Contento, Lo Bueno Está Aquí, Spain, El Palmas Music, elpalmaslp08 vinyl LP (2020)

Labelled by its creators as “salsapunk”, here comes a fun album of light minimalist lo-fi salsa dance music made with whatever instruments and electronics the Contento men had at hand at home and in their recording studios. Contento is two Colombian expats Sebastian Hoyos and Paulo Olarte who moved to Barcelona and Geneva respectively and independently of each other, meeting in Berlin in 2011 and discovering a mutual love of salsa. Keeping in contact, they were only able to come together in 2016 to discuss and work out ideas for their new Contento project, and “Lo Bueno Está Aquí” is the result.

The music does sound retro and a bit conventional, and I must say that, as it is coming from two musicians working with a limited number of acoustic and electric instruments, and using drum machines and synthesisers as well, the overall sound isn’t as full-bodied, spontaneous and raw as fans of salsa might expect. Instead the flat electronic sound gives the music a mischievous elfin quality, as though cheeky little sprites already in the instruments at last have been given an opportunity to swarm over the songs and work their deviant little charms into the beats, rhythms and melodies. Inevitably given their nature, the sprites end up taking over the music and turning it into something insane. There seems to be a very knowing attitude here that the limitations of the instruments and methods used to record the music would result in a less than authentic salsa sound and so these limitations are parlayed into the music’s distinct characteristics and strengths.

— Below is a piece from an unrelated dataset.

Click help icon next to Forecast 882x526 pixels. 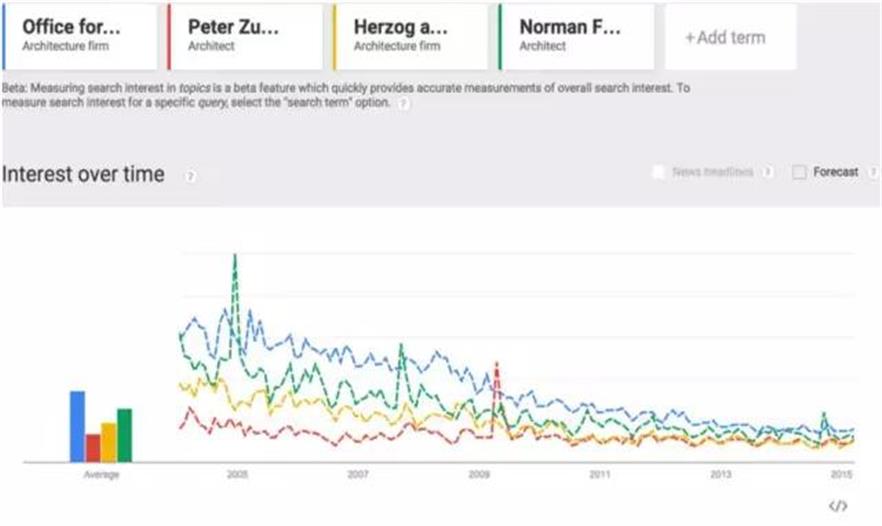click(x=873, y=172)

All songs are short and most don’t amount to much more than layers of rhythm, melody loops and beats with lyrics sung or chanted over the top. Tracks like “De Todas Maneras” and “Pelo Negro” (a whimsical Latino EDM cover of the Led Zeppelin song “Black Dog”, the lyrics of which are faithfully rendered in a style that satirises their sexualised posturing) are very cute in their unrelenting demented electronic miniature-space-alien way as they play in some far-off interstellar nightclub catering for little green men and women (and any others in-between) sipping fizzy cocktails that pack tiny punches. Those space aliens certainly are impressed with the beings they observe on Earth, even if their attempts to portray human behaviours inevitably fall flat because the motivations and emotions behind them happen to be beyond the aliens’ realm of understanding and awareness. A few, like “Las Gotas”, do end up overstaying their welcome with clunky repetition of music and vocal loops.

The album works best in a song like “Pelo Negro” that sends up its inspiration in a delightfully witty manner and in others where listeners can easily imagine an orchestra of tiny animated machines reproducing salsa music for audiences more at home in the digital cybersphere than in the sweaty clubs, dancehalls and outdoor concerts where salsa originated. “Lo Bueno Está Aquí” may end up as a cult classic of a kind, born at and for a particular moment in a historical / cultural context that needed such music like it, with the restraints and limitations the musicians themselves had to undergo to make it.